Personally I believe that such small scale studies are vital to develop environmental awareness and will lead students to develop a love of their environment and then onto the more adult idea of sustainability.
The great thing is teachers can learn alongside their students and get away from the idea that teachers need to know first and then teach which seems to underpin much of what passes as teaching these days. This is demeaning for learners.
Children are born learners and are equipped with ways to learn that schools need to encourage. Adults are at best resources students can call on but their main role is to create the conditions for children to want to learn. It was Jerome Bruner who wrote that 'teaching is the canny art of intellectual temptation'.
And a long time a go that wonderful teacher Socrates simply asked questions of his students believing that the knowledge was within.
Another Greek Plato wisely wrote that the 'task of the teacher is not to place knowledge where it does not exist but to lead the minds eye that it might see for itself'.
So my advice to to keep you eyes open for ideas to 'tempt' children and then help them learn for themselves. Spring is the time to develop this awareness.Such a lot of things to notice if you keep you eyes open. November is the best time for a harakeke, or NZ flax, study.
It is time to stop teaching and become co-learners.
It is about ensuring students become ' seekers, users, and creators of their own knowledge ' as it says in the revised New Zealand Curriculum.
More fun and easier.
Monday, October 04, 2010
This students' mural of going to school in the 'olden days' gives pretty clear 'message' about what was important in such times. The green lipped backboards is central and, along the walls, the olden days equivalent of laptops . The clock stands front centre representing the importance of the timetable and a 'special needs ' corner complete with dunces hat. I am not sure that they were ever used in New Zealand? Spot the mistakes. The students are facing away from the board .In earlier days desks were screwed to the floor - no moving around allowed. And the teacher ought to be immense as she, or he, ruled supreme. In her hand is a cane or, in my time a length of supplejack, or leather strap. Note the ceramic ink wells in the desks.
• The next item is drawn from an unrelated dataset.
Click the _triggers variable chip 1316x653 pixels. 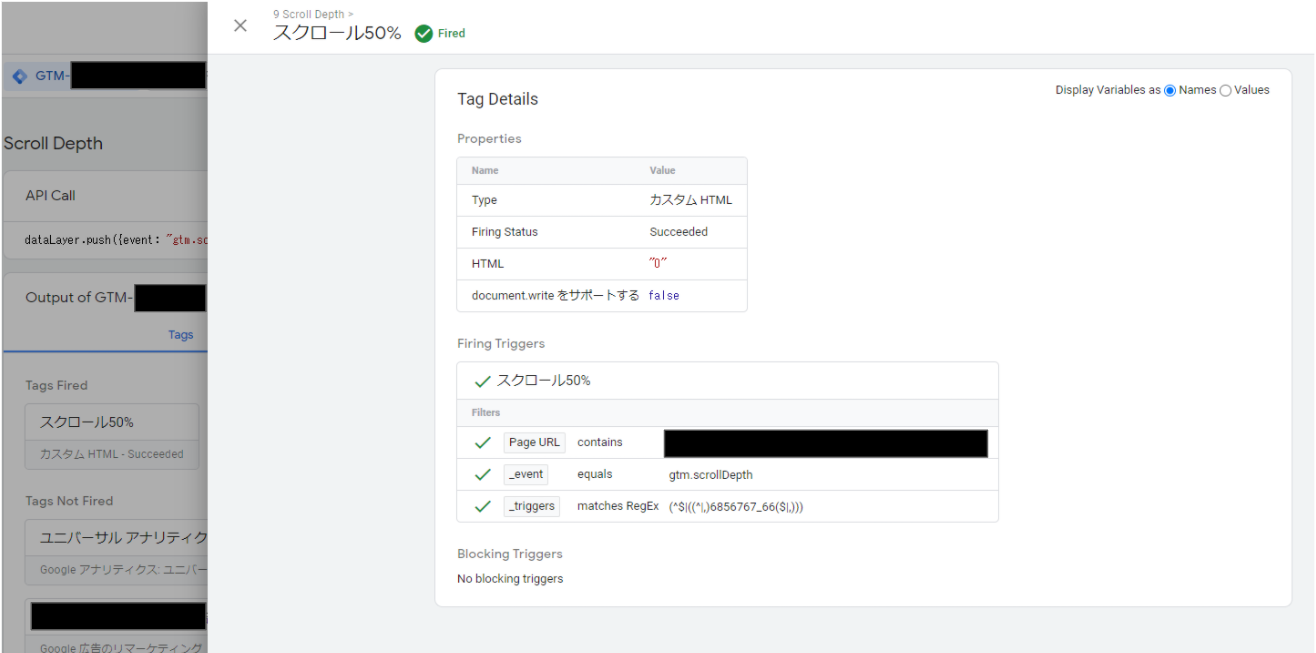(531, 507)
What school was all about was clear. Obedience, conformity, no talking and the 'three Rs'. In those times classes were called standards - maybe this is where Mrs Tolley is taking us. This approach to education lasted up until the late 1950s -and in many ways is still the standard village dance in many secondary school classrooms.
The other day I had occasion to look at a teachers timetable for the coming term and I considered the 'message' it was giving to both the teacher and their students. All the morning were to be spent on literacy and numeracy with the afternoons given to art, te reo, technology and sports. The afternoons only went from 1.30 to 3.00. An inquiry topic seemed absent. Little emphasis was placed on students 'voice', cultures, or the various aspects of the local environment. It seems that nothing much has changed in this school?
The following are some clues to determine the 'messages' of a school?
The use of time is a major clue.
The first thing to look for in a primary school is how time is apportioned out during the day.
In a secondary school note how all students are timetabled, sorted, and graded. If learning is fragmented as if a factory it results in a ‘hardening of the categories’. Another clue is in primary schools if literacy and numeracy take up all the prime time and the other Learning Areas are virtually light entertainment in the limited time remaining. This will be exaggerated even more in such schools by National Standards, giving off more than a whiff of a Victorian mentality.
Once inside the school, look for evidence of student ‘voice’.
Does the learning centre around students’ questions and concerns or are students busy following teachers’ pre-conceived plans? Can you see, or read, their personal thoughts about their lived experiences, their responses to their environment, and their critical thoughts about whatever study has caught the class’s attention? Look for individuality in the way children’s work is presented and particularly in their art which ought to be as diverse as the students. Do classrooms have an aesthetic quality? If in primary classroom, students’ ‘voice’ is overwhelmed by literacy and numeracy demands and in inquiry studies student ‘voice’ is often missing with children happy to simply present information, this too is a clue.
To solve these problems teachers need to reframe both literacy and numeracy as vital ways for children to express personal, critical, or interpretive points of view in their inquiry studies.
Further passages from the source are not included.